---- EXTRACTED TEXT
This is where critical thought and maybe deutero-re-learning starts.
 
thirdly:
Having then gone through life under the assumption non-p, and thus assuming those theses that arise/occur after a time of going through life under the base assumption non-p, you reach a point where you have noticed so many contradictions to those theses that this option doesn’t seem viable either.[!]
There are two options for your response to this:
Standard logic/reason dictates that if non-p is false, then p must in fact be true – that you’ve missed something or must simply return back to the original p.
Meanwhile, dialectical logic opens the possibility that {p, non-p} is an imcomplete set of options due to the possibility that p and non-p are in fact at the same end of an under-lying concept, causing the hypotheses of both p and non-p to exclude certain possibilities.
So: you take a step back and re-examined the concepts/terms that p consists of or pre-supposes.
This is where free thought starts – at the point where you realise that the ideas/concepts behind p simply aren’t adequate, so that it stops being a matter of correct judgement and becomes a matter of re-conceptualization.
 
 
and a simplified, generalised example:
Looking at some aspect of the world, you see the options in this aspect are A and B.
You learn that option A doesn’t work.
You deduce that option B must/should work.

You miss the possibility that both A and B are products of a contingent property of the world, a property whose
change would produce option C.

This possibility implies that B might not
be significantly better than A – and this despite A being discarded and A and B seeming to be the complete available options.
--------
---- DATA RECORDS
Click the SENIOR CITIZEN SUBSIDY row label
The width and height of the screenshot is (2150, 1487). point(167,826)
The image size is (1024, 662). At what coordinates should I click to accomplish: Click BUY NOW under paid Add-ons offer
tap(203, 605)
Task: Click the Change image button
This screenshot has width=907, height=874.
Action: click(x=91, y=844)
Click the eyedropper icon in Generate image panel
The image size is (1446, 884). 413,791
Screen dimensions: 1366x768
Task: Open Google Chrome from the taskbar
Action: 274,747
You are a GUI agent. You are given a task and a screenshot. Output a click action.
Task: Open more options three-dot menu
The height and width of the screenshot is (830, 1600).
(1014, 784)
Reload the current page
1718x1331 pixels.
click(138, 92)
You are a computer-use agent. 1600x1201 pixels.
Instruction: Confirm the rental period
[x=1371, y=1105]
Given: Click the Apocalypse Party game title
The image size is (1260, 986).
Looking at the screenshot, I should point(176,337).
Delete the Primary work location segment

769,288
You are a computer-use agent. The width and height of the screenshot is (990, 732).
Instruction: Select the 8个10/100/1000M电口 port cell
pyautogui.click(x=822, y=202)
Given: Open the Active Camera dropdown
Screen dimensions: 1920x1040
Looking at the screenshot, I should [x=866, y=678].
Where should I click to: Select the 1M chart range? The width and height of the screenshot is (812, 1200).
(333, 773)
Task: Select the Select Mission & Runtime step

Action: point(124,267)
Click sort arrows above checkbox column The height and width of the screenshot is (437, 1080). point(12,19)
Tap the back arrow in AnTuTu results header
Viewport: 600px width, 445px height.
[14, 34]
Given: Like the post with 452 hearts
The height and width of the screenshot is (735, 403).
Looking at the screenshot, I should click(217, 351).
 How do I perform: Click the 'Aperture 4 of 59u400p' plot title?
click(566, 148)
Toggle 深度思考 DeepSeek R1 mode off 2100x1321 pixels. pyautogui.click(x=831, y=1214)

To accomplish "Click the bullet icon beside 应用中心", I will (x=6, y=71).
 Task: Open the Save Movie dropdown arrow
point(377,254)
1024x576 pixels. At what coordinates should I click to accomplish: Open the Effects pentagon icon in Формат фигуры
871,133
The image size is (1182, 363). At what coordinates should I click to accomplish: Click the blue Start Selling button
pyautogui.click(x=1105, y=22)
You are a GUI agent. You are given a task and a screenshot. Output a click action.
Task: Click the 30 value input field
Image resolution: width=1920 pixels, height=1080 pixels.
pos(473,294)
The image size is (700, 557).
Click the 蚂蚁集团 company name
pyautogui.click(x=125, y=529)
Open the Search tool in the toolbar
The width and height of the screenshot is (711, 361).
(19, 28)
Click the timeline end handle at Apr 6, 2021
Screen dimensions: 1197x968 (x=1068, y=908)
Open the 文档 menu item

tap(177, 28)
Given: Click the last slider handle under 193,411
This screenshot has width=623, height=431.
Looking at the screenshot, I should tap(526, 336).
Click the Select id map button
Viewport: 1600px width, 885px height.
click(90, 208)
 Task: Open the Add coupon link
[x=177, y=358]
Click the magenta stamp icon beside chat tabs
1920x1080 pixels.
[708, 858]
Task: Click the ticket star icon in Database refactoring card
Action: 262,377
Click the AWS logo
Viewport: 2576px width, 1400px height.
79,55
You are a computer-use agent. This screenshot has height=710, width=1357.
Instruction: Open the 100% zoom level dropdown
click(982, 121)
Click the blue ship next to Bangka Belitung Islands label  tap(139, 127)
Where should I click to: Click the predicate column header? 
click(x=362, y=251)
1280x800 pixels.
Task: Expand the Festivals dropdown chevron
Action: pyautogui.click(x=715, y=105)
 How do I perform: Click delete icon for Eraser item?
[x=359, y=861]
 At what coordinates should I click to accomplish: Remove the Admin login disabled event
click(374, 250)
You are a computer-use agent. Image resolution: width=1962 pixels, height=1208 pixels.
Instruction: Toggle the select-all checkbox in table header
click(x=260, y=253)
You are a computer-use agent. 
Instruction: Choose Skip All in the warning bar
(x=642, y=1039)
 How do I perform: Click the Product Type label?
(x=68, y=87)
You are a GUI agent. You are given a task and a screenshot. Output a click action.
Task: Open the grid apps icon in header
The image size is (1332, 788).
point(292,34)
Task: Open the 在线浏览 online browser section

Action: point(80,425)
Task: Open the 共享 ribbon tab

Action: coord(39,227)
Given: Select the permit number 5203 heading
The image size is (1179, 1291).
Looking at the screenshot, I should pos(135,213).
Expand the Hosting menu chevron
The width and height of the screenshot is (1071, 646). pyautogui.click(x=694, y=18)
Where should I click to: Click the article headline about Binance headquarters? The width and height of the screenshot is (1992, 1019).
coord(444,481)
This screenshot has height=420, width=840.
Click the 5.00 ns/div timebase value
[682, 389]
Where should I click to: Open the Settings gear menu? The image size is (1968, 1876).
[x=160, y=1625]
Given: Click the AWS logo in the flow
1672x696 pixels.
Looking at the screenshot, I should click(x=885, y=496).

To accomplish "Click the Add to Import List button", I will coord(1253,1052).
--------
- **EXERCISE 1**: In the passage on dialectical logic, what does standard logic say follows if non-p is false?
- **EXERCISE 2**: Please write out the stretch of the passage on dialectical logic from "This is where free" through "A doesn’t work.".

- **RESULT 1**: It says that p must in fact be true.

- **RESULT 2**:
This is where free thought starts – at the point where you realise that the ideas/concepts behind p simply aren’t adequate, so that it stops being a matter of correct judgement and becomes a matter of re-conceptualization.
 
 
and a simplified, generalised example:
Looking at some aspect of the world, you see the options in this aspect are A and B.
You learn that option A doesn’t work.